WHAT IS REQUIRED
Make a verbatim copy of the records; pictures stay out.
### THE INPUT
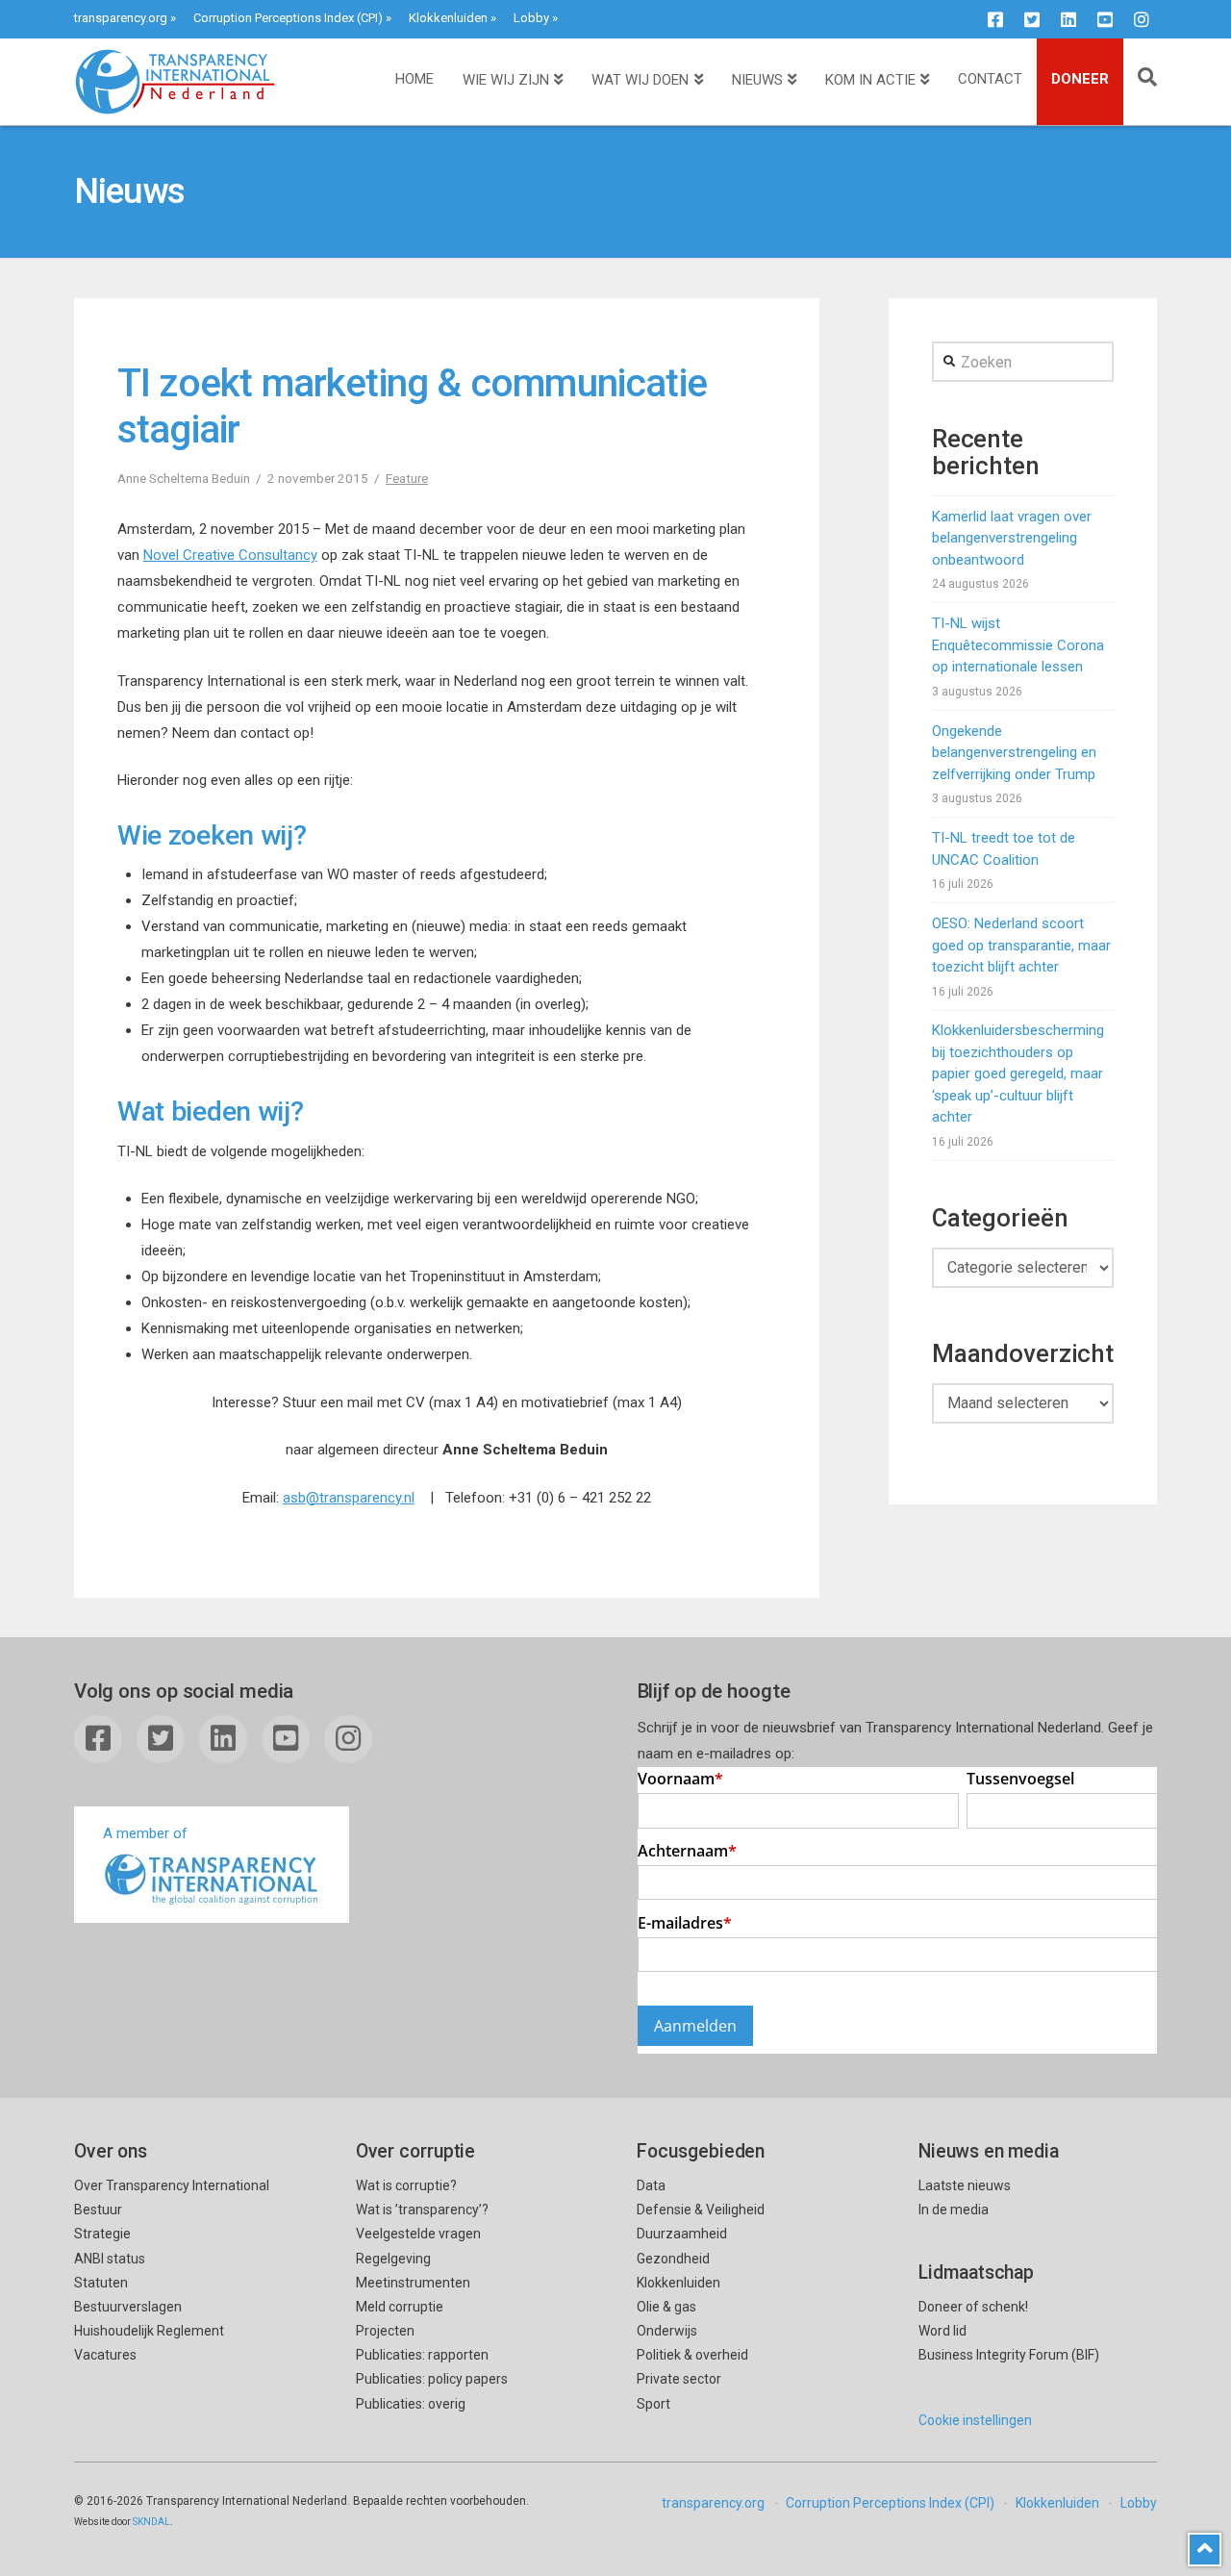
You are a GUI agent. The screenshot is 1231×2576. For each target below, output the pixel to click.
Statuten (101, 2282)
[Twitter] (1032, 19)
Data (651, 2185)
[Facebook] (995, 19)
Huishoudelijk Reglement (149, 2330)
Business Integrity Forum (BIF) (1008, 2354)
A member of (145, 1833)
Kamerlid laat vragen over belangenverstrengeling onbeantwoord (1012, 538)
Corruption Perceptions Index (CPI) (288, 18)
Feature (407, 478)
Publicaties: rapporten (422, 2354)
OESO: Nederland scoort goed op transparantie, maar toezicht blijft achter (1021, 945)
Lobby (531, 18)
######
PROBLEM SOLUTION
You are a GUI agent. The screenshot is 1231×2576. For each target below, output the pixel to click.
Statuten (101, 2282)
[Twitter] (1032, 19)
Data (651, 2185)
[Facebook] (995, 19)
Huishoudelijk Reglement (149, 2330)
Business Integrity Forum (BIF) (1008, 2354)
A member of (145, 1833)
Kamerlid laat vragen over belangenverstrengeling onbeantwoord (1012, 538)
Corruption Perceptions Index (CPI) (288, 18)
Feature (407, 478)
Publicaties: rapporten (422, 2354)
OESO: Nederland scoort goed op transparantie, maar toezicht blijft achter (1021, 945)
Lobby (531, 18)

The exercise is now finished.